- _What this task involves_
The records below must be transcribed precisely and in full.
═════ Data for analysis
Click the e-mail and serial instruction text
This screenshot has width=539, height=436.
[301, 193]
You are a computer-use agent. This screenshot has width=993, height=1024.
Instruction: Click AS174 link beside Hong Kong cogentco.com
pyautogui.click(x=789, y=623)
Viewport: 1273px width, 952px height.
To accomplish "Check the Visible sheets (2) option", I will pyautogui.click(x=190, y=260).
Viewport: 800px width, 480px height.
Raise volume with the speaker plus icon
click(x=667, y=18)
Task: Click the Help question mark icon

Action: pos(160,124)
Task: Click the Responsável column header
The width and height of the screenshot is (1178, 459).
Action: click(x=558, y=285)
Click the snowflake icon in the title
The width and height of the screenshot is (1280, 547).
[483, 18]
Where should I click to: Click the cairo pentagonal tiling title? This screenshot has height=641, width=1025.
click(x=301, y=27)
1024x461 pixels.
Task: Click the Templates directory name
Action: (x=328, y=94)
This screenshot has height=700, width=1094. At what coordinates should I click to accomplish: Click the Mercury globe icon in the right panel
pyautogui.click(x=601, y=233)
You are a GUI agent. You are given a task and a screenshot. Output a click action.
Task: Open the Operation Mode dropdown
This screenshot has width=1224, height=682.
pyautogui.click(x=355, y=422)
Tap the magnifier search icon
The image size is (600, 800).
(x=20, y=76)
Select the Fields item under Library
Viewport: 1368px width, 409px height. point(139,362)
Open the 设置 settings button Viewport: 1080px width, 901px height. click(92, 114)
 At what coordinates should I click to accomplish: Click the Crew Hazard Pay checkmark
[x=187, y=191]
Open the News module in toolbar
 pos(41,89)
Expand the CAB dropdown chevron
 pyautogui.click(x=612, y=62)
══════════
- _Task response_
Click the e-mail and serial instruction text
This screenshot has width=539, height=436.
[301, 193]
You are a computer-use agent. This screenshot has width=993, height=1024.
Instruction: Click AS174 link beside Hong Kong cogentco.com
pyautogui.click(x=789, y=623)
Viewport: 1273px width, 952px height.
To accomplish "Check the Visible sheets (2) option", I will pyautogui.click(x=190, y=260).
Viewport: 800px width, 480px height.
Raise volume with the speaker plus icon
click(x=667, y=18)
Task: Click the Help question mark icon

Action: pos(160,124)
Task: Click the Responsável column header
The width and height of the screenshot is (1178, 459).
Action: click(x=558, y=285)
Click the snowflake icon in the title
The width and height of the screenshot is (1280, 547).
[483, 18]
Where should I click to: Click the cairo pentagonal tiling title? This screenshot has height=641, width=1025.
click(x=301, y=27)
1024x461 pixels.
Task: Click the Templates directory name
Action: (x=328, y=94)
This screenshot has height=700, width=1094. At what coordinates should I click to accomplish: Click the Mercury globe icon in the right panel
pyautogui.click(x=601, y=233)
You are a GUI agent. You are given a task and a screenshot. Output a click action.
Task: Open the Operation Mode dropdown
This screenshot has width=1224, height=682.
pyautogui.click(x=355, y=422)
Tap the magnifier search icon
The image size is (600, 800).
(x=20, y=76)
Select the Fields item under Library
Viewport: 1368px width, 409px height. point(139,362)
Open the 设置 settings button Viewport: 1080px width, 901px height. click(92, 114)
 At what coordinates should I click to accomplish: Click the Crew Hazard Pay checkmark
[x=187, y=191]
Open the News module in toolbar
 pos(41,89)
Expand the CAB dropdown chevron
 pyautogui.click(x=612, y=62)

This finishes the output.